Although you shouldn’t be put off purchasing an older home, there may be a few pointers you might want to be aware of before committing to buying an older property. Here’s a guide on some common plumbing issues when you buy an old home
Filled with unique features and a charm you just can’t put your finger on older homes have a comforting lived-in feeling. Period homes are often sought after with features that are characteristic to the era they were built in, such as herringbone hardwood floors, accents and exposed beams.
Older homes tend to have been built when space and efficiency wasn’t such a big factor, and as such tend to generally be bigger, both in square footage and lot size.
You might be familiar with the term “They don’t build them like they used to!” Although newer homes are built to specific and sufficient standards, older homes are renowned for a better quality due to long lasting materials such as brick, hardwood and old growth wood. Reliable, sturdy and built to last
Obviously this depends on the individual house, but the purchase price of older houses can be cheaper to buy upfront, particularly as they don’t have the latest modcons, or if they have a few age-related issues.
Older homes are fantastic if you’re specifically looking for a project to do-up, either to live in yourself or to sell on.

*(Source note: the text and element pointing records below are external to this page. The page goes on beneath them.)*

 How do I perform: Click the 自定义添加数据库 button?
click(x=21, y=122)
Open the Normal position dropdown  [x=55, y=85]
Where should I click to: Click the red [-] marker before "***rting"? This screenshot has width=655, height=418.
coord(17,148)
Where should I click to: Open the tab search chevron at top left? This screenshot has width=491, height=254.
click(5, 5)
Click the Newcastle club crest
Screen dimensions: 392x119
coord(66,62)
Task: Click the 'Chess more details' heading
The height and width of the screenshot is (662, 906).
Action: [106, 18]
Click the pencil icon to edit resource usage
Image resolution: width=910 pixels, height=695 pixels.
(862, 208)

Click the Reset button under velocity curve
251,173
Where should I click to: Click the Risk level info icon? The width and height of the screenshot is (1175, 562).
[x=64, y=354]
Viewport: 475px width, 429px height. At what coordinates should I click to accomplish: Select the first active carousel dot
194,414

All you need to look for is the potential.
One thing to keep in mind is that no matter the work done on an older house to make it more aesthetic, you must be careful that the functional systems of the house are up to scratch and working. This includes the plumbing systems. The plumbing inside older homes may be as old as the structure itself and you want to make sure that there aren’t any persistent issues, or even disasters waiting after you get the keys!

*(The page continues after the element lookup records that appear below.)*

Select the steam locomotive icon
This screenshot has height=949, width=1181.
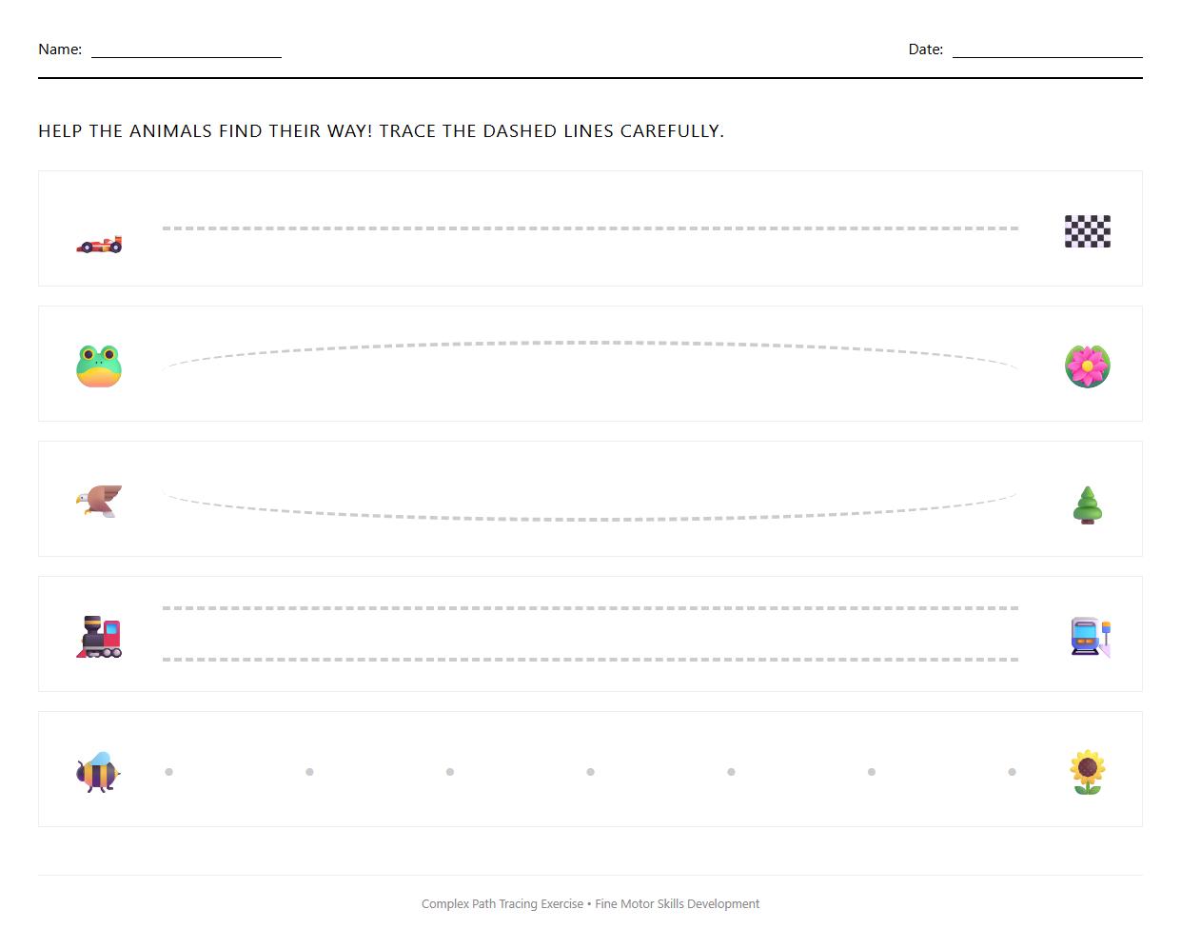click(99, 637)
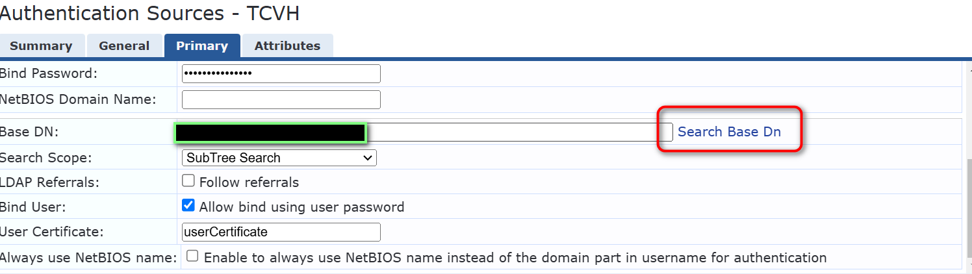Click the 'Enable to always use NetBIOS name' text
This screenshot has height=274, width=972.
pyautogui.click(x=515, y=258)
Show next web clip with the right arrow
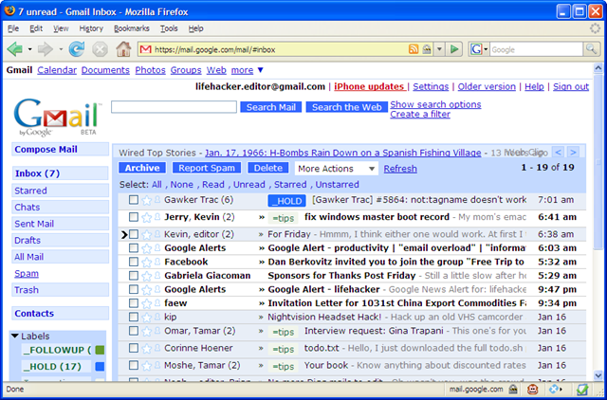The width and height of the screenshot is (607, 400). click(573, 152)
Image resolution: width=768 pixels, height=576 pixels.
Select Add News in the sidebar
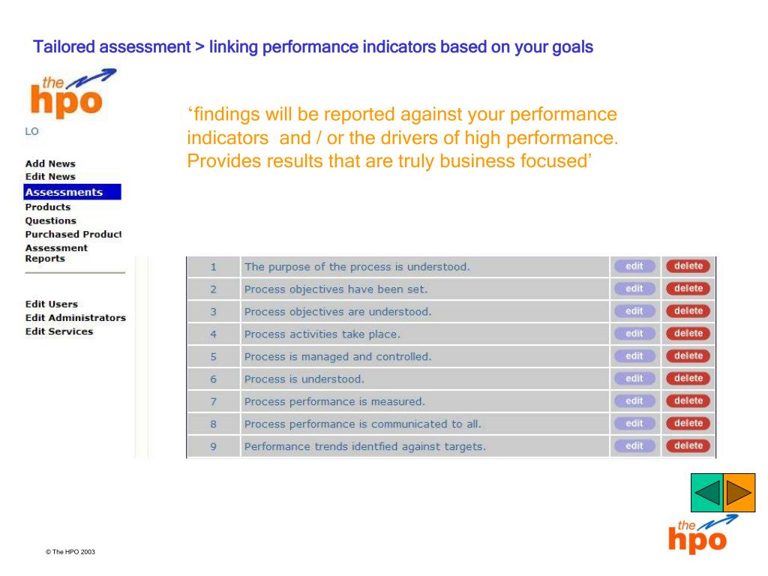tap(50, 164)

Any home built before 1990 and hasn’t since been renovated or had the plumbing system replaced could feature pipes with materials that are no longer approved for building.

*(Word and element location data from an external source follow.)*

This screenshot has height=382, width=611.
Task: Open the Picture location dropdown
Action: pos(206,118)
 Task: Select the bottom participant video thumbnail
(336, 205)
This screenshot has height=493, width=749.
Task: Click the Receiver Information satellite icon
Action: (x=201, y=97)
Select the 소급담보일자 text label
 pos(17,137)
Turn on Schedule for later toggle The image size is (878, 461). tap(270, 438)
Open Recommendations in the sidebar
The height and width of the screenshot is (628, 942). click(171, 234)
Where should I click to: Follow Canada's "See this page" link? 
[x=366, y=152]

- Lead – originally used for its durability, lead has since been banned because it is highly toxic and could cause serious health problems if left in place.
- Galvanised – commonly used before the 1960’s, this material is particularly susceptible to corrosion, rust and breakage. Brittle pipes will need replacement over time
- Polybutylene – revolutionary in its time, but later found to react with plastic leading it to flake and crack
If the home is slowly shifting over time, the gradual movement can “belly” which means that they start to slope negatively and it can restrict the flow of water, creates pools and cause stoppages and leakes. These need a professional plumber to fix.
Sewer lines tend to go completely unnoticed, until they fault that is! You’ll know there’s a problem if and when sewage starts seeping up through the ground, or you start to notice a foul-smelling backwash into the home’s appliances. Problems in older homes tend to be because the sewer lines were built before the installation of modern plumbing appliances such as dishwashers, so water then gets forced through an insufficient system Older homes may also have shifting sewer lines or they may have encountered damaged by tree roots.
Everything has a lifespan, and older homes are more likely to have taps/faucets, fixtures and supply connections that are nearing the end of their lives through general corrosion and wear and tear. Although a slightly dripping tap or an unusually restricted water flow can be tolerated, eventually these will give way and could cause an expensive emergency call out to fix. It’s best to make sure these routine maintenance fixes are taken care of proactively.
All homes experience wear and tear over time, and need to have the odd plumbing repair jobs done now and again. Especially older homes, will have had more time to wrack up repair jobs. However, in order to reduce cost, these repairs may have been DIY or by a general handyman instead of a professional plumber – especially if its a quick patch up in order to sell the home. Although most bodged jobs are harmless or cause minor inconvenience, some can be very dangerous so it’s worth having a plumber look over your home to access.
The best advice would be to get a professional plumbing and drainage company to look over your potential property before purchase. Again, it might not put you off buying, but it’s good to be fully aware of any issues and know the picture to avoid any post-purchase drama!
A sensible idea would be to have a domestic CCTV Drain survey done before purchase – this is quick and most lenders request to have this done before valuation. It’s a cost effective solution in the long run and doesn’t very long as well.